─── Input rows ───

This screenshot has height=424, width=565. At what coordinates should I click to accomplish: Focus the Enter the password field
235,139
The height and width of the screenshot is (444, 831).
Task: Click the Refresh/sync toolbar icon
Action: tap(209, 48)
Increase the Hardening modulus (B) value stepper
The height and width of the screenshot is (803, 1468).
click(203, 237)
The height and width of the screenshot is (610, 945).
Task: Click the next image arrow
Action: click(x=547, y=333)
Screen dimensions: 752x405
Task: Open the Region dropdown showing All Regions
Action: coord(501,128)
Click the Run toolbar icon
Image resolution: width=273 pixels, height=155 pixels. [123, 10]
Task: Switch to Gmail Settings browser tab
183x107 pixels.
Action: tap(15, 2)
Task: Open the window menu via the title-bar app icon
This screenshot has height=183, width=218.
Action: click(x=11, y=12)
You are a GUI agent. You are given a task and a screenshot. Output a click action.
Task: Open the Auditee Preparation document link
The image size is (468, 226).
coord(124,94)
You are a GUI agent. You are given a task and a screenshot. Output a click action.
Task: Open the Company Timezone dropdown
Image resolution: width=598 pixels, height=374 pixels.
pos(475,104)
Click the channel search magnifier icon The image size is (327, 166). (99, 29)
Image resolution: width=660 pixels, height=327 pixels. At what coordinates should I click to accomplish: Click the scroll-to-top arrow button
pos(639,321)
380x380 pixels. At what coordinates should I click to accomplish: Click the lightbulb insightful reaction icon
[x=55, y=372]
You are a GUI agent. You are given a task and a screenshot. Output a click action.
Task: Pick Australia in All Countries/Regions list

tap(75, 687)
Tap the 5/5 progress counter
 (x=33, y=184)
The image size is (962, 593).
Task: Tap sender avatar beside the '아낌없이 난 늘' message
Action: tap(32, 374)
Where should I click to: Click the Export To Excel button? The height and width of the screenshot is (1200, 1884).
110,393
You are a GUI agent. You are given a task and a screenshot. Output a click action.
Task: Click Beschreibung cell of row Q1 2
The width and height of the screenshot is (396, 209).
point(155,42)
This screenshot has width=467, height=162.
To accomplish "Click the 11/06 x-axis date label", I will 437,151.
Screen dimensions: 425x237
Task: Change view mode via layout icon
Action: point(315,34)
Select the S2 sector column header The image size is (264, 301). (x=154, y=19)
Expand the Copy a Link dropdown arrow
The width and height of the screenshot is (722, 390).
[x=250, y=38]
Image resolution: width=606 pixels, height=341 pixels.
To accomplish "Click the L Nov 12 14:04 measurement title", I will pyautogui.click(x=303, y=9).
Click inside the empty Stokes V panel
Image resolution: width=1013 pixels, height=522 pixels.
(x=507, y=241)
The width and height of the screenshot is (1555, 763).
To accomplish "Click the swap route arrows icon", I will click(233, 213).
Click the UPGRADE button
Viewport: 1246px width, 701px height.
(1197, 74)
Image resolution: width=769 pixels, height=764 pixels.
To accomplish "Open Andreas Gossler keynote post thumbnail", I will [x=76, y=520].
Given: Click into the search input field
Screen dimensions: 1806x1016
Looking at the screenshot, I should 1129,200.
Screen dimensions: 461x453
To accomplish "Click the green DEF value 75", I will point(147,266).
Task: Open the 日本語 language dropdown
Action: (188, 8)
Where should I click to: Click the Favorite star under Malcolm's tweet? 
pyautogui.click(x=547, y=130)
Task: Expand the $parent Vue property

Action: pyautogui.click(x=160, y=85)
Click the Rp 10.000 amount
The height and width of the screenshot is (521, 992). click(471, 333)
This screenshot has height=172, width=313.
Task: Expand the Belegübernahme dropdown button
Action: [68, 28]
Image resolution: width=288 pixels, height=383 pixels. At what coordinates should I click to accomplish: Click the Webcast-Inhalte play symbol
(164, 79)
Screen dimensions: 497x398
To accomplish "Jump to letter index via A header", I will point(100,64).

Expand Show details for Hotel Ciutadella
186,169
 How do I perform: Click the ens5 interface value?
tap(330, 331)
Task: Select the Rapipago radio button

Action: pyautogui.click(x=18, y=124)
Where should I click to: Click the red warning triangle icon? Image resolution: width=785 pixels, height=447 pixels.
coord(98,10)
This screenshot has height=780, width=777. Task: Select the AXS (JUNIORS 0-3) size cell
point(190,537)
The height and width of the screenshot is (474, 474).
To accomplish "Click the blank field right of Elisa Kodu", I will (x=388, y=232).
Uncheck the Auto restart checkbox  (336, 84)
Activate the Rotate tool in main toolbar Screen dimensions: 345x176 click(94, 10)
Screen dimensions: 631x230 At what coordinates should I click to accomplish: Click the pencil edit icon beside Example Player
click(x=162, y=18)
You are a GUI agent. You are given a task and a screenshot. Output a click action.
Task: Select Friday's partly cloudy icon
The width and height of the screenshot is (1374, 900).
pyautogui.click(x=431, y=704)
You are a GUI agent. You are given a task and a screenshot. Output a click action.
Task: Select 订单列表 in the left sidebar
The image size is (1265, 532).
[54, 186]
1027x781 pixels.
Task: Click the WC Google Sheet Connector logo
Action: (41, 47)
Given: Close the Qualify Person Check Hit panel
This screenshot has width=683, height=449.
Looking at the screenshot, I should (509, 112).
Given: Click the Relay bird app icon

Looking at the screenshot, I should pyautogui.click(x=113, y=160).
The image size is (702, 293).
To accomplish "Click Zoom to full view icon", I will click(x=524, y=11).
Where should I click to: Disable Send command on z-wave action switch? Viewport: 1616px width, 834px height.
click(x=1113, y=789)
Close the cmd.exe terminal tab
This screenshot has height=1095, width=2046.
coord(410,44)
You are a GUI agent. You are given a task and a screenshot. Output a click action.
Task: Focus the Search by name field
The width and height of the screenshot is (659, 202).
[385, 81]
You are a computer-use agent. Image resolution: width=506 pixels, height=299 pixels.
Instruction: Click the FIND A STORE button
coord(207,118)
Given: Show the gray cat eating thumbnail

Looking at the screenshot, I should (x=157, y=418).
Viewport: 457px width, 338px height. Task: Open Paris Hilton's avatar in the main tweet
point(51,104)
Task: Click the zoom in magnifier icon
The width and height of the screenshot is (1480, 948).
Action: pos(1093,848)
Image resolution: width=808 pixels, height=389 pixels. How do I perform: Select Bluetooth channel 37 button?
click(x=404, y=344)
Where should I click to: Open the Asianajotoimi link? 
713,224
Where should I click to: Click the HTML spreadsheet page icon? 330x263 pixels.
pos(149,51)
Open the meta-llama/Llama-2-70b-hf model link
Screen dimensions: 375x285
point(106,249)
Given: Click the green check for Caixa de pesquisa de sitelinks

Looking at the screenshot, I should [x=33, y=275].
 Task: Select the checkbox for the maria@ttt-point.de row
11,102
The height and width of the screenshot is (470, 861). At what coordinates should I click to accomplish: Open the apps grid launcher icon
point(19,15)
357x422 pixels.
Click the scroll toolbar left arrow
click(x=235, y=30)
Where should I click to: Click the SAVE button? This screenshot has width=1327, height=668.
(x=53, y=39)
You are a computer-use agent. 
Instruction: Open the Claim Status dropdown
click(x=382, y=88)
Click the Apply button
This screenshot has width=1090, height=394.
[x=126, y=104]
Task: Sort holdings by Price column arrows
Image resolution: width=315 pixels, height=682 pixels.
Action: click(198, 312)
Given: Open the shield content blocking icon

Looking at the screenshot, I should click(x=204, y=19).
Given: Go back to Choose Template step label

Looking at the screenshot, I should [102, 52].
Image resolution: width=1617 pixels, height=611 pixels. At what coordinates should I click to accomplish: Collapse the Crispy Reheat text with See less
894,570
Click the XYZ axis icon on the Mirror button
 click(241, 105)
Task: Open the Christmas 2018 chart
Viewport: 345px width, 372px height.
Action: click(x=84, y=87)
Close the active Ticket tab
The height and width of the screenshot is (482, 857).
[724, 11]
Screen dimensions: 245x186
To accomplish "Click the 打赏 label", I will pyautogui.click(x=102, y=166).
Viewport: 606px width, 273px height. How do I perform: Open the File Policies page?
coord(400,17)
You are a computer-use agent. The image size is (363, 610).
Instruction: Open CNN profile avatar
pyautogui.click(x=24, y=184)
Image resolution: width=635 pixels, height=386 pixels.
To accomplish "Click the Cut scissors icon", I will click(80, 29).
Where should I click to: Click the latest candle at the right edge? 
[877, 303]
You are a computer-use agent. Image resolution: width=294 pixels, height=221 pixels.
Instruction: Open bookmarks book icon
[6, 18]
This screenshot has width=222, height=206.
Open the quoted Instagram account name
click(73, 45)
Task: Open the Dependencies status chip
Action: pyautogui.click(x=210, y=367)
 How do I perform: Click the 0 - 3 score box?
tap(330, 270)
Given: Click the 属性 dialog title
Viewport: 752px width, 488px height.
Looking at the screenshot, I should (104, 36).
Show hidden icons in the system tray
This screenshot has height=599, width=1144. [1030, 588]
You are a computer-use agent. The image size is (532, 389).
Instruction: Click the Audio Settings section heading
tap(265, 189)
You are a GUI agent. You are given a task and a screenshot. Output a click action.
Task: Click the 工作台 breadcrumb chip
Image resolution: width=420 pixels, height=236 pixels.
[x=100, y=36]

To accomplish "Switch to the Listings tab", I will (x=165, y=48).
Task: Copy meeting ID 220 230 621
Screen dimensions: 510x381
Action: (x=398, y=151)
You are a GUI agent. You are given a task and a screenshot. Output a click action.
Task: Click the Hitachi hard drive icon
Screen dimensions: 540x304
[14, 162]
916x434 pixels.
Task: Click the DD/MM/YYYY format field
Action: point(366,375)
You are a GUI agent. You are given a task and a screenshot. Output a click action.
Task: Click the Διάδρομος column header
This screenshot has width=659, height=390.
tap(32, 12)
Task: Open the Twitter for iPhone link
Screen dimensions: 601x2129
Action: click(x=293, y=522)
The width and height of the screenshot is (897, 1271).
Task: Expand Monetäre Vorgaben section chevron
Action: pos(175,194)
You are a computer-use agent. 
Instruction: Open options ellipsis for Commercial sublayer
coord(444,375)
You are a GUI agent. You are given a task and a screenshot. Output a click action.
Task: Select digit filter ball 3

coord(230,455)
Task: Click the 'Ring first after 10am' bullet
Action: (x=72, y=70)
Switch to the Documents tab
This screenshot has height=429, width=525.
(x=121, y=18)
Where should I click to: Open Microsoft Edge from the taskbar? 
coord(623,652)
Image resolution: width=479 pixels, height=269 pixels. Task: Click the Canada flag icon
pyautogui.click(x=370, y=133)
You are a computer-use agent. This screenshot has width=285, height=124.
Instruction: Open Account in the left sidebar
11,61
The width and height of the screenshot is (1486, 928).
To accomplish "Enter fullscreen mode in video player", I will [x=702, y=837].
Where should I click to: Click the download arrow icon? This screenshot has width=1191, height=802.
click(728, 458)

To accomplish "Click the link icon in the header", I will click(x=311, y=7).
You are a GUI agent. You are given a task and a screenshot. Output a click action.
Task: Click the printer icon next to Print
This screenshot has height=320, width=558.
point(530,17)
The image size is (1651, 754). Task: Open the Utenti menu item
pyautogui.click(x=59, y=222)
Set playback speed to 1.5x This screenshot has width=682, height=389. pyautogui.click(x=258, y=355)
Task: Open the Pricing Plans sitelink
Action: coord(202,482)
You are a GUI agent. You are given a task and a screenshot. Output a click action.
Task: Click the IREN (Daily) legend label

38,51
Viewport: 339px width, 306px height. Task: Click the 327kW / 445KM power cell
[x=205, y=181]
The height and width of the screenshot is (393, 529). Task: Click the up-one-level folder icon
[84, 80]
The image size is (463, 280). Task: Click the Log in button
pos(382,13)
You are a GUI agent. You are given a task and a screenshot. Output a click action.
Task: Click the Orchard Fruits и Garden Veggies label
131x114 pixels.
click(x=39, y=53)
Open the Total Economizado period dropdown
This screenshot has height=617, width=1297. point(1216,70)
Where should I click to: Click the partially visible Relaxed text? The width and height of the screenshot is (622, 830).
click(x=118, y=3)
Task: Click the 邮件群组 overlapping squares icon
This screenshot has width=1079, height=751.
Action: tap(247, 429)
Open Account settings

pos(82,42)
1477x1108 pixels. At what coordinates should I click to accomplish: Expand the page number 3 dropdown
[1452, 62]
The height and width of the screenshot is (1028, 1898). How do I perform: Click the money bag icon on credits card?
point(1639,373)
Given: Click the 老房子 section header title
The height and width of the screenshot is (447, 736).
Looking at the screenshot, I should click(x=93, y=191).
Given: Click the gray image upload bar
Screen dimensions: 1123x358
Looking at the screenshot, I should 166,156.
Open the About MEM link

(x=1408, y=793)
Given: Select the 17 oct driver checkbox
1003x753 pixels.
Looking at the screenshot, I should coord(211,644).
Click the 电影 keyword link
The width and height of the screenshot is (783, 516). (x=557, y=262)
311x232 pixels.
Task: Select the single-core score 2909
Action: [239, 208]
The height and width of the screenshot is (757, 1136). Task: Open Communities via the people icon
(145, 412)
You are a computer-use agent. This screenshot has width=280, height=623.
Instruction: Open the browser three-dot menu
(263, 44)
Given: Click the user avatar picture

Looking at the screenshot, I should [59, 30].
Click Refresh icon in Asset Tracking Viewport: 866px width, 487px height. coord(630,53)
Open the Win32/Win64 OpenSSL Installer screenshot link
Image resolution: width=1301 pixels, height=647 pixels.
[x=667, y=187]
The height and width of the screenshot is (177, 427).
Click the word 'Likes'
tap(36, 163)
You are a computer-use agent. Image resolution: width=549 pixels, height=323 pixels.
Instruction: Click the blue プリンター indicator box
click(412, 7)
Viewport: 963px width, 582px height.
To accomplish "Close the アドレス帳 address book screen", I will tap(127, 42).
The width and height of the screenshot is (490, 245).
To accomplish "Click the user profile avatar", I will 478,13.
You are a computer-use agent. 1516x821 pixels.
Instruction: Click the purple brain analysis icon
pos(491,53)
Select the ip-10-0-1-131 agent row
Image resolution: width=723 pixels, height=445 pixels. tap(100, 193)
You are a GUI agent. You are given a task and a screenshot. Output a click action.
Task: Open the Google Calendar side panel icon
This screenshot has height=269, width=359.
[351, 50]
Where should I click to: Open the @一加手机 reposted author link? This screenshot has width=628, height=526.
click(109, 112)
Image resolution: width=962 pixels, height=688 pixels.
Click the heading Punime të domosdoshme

───

Short exercise -> Render the material as a Markdown table with columns No. and Line, starting at its first line and ending at the line that contains "Click the channel", both included. Number each row and leave out blank lines.

Output of the task ->
| No. | Line |
|---|---|
| 1 | This screenshot has height=424, width=565. At what coordinates should I click to accomplish: Focus the Enter the password field |
| 2 | 235,139 |
| 3 | The height and width of the screenshot is (444, 831). |
| 4 | Task: Click the Refresh/sync toolbar icon |
| 5 | Action: tap(209, 48) |
| 6 | Increase the Hardening modulus (B) value stepper |
| 7 | The height and width of the screenshot is (803, 1468). |
| 8 | click(203, 237) |
| 9 | The height and width of the screenshot is (610, 945). |
| 10 | Task: Click the next image arrow |
| 11 | Action: click(x=547, y=333) |
| 12 | Screen dimensions: 752x405 |
| 13 | Task: Open the Region dropdown showing All Regions |
| 14 | Action: coord(501,128) |
| 15 | Click the Run toolbar icon |
| 16 | Image resolution: width=273 pixels, height=155 pixels. [123, 10] |
| 17 | Task: Switch to Gmail Settings browser tab |
| 18 | 183x107 pixels. |
| 19 | Action: tap(15, 2) |
| 20 | Task: Open the window menu via the title-bar app icon |
| 21 | This screenshot has height=183, width=218. |
| 22 | Action: click(x=11, y=12) |
| 23 | You are a GUI agent. You are given a task and a screenshot. Output a click action. |
| 24 | Task: Open the Auditee Preparation document link |
| 25 | The image size is (468, 226). |
| 26 | coord(124,94) |
| 27 | You are a GUI agent. You are given a task and a screenshot. Output a click action. |
| 28 | Task: Open the Company Timezone dropdown |
| 29 | Image resolution: width=598 pixels, height=374 pixels. |
| 30 | pos(475,104) |
| 31 | Click the channel search magnifier icon The image size is (327, 166). (99, 29) |